06 June 2013

The Four Vows 1: The Liberation of All Beings

All beings without number, I vow to liberate.

If we treat this as a standard declarative sentence, with subject, verb and object doing their usual work, the first of the Bodhisattva vows is meaningless.  I, being the kind of fathom-high critter I am, do not even know how many numberless beings there are (it's a commonplace that we have not yet neared the end of taxonomizing beetles, let alone the rest of the insects, for instance), and it is not at all clear what it would mean to "liberate" them.  "Liberate them" from what?  How?  By myself?  Really? How much time will that take?

No, the first of the Bodhisattva vows is not uttered in the realm of conditioned existence.

If we treat the first vow as an expression of enlightened mind, in which the emptiness of "I" is seen through and through, then there is no I and no numberless beings, either, and they are, in their radical non-selfhood, already liberated. 

Indeed, the first of the Bodhisattva vows is uttered in the realm of the absolute.

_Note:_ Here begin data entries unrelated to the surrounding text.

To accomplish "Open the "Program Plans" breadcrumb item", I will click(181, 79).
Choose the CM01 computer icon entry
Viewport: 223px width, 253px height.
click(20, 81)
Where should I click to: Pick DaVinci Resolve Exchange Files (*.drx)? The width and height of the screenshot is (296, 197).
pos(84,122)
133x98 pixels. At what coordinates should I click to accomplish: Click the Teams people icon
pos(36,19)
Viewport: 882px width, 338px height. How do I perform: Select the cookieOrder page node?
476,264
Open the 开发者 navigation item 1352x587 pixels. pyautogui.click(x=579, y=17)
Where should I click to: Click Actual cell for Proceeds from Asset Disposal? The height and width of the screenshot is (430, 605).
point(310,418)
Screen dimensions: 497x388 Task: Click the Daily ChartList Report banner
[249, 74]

Now here's the rub: it's a bogus move to start in the realm of the absolute and derive from it something about what should be done in the realm of conditioned existence.  There is nothing in the absolute on which to hang anything about conditioned existence.  That's precisely why the one is the absolute and the other conditioned.

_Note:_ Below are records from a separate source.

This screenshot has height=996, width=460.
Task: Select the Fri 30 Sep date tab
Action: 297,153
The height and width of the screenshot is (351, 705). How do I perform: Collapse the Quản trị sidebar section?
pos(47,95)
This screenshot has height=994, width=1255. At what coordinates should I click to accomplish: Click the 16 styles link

Put differently: uttering the first Bodhisattva vow commits me to nothing particular whatsoever in terms of day-to-day action in the world.   Since I cannot derive something about conditioned beings from the absolute, I cannot derive what action to take with respect to them, either.  With an even finer point on it: the first Bodhisattva vow cannot be used as leverage for any kind of action or ethical position or theory or principle or maxim or -ism.

None, near as I can tell.

And yet….

I have seen what happens in the actions of everyday men and women, conditioned beings in a conditioned world, once they have begun to glimpse the absolute.  And it's not like, "Oh, John's doing thus-and-so, and that's a sign of his insight."  No, it's infinitely more subtle than that.  It's more like, "Oh, I hadn't expected that out of John.  Wow, where'd that come from?"

And in being able even to say that much, we find ourselves, the world and all beings therein – even if only for a moment – all very much at ease.